Unfortunately, as the saying goes, all good things must come to an end. For a whole slew of reasons, many of which I am sure I have yet to study, we stopped. We stopped investing in ourselves. Through the 1940s, 50s, and 60s, many towns and cities across the country had public pools. Places where everyone (excepts Blacks) could come and be in fellowship with their neighbors and share in Keyne’s good life. Through the 1980s, a college kid could work a summer job to cover tuition at a state school. For much of the post-war era, a high school graduate could find a good union job, raise a family and afford to take vacations, and save for retirement. We really did crack the code for mass prosperity. And then we stopped. In 2021, it is increasingly unlikely that a 30-year-old person earns more than their parents. In the year of COVID, where tens of millions of people lost their jobs and entire sectors dove into uncertainty and disarray, the capital markets hit record after record. The two images below, courtesy of Scott Galloway, Adam Grant, and the Economic Policy Institute, tell the story well. In the same span that we have seen the share of Americans earning more than their parents dwindle, we have also seen CEO compensation skyrocket from 21x to 320x employee compensation.
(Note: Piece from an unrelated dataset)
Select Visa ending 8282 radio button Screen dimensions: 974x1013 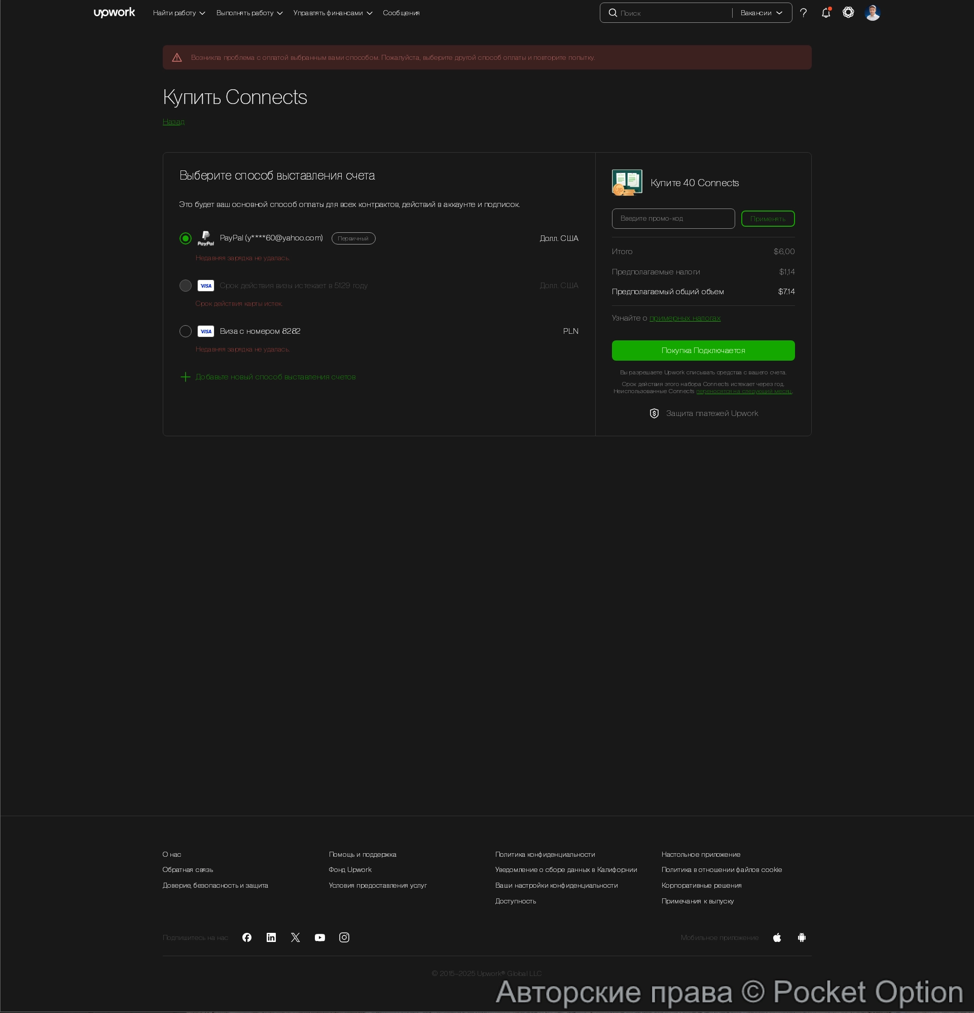pos(185,331)
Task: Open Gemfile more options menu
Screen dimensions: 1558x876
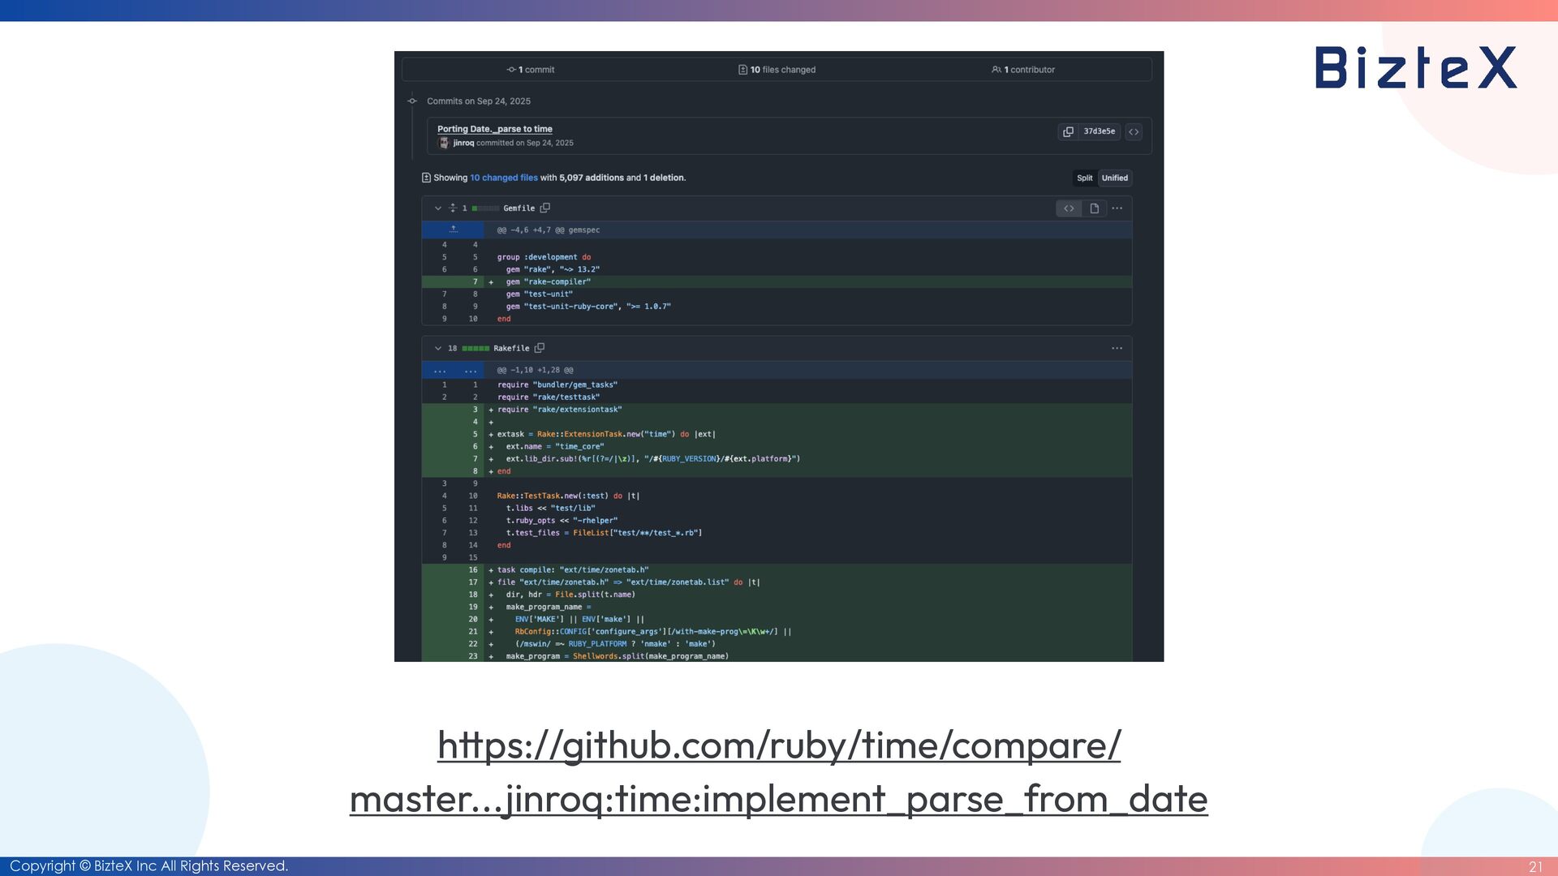Action: 1117,208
This economic upheaval is almost certainly at the center of the political and social cracks in the foundation of American society. History offers plenty of examples of what happens to societies with this level of inequality. During the same boom period discussed above, the 1920s, the economic turmoil unfolding in Europe eventually led to the rise of fascism, World War 2, and the Holocaust. After January 6, 2021, it is no longer unfathomable to imagine such an outcome right here at home. To underscore this point, WaPo has reported that most people arrested in connection with the Capitol attack had a history of financial trouble.
We have the power to keep the train on the rails. We need a good government with serious people focused on the good of the commonwealth. We need strong progressive action and investment back into our society and our fellow citizens. We need regulation so that businesses don’t pollute our water and air, so they don’t rig the game in their favor and to the detriment of the whole. We need better healthcare outcomes. We need to get out of this pandemic and to start preparing for the next. We need an answer to our crumbling infrastructure and a warming planet. Call it a green new deal, call it socialism, call it capitalism for the masses or call it simply learning from what has worked in the past; big government together with markets are the answer to the contemporary crises we are facing. That is how we saved America once before. That is how we can save America today.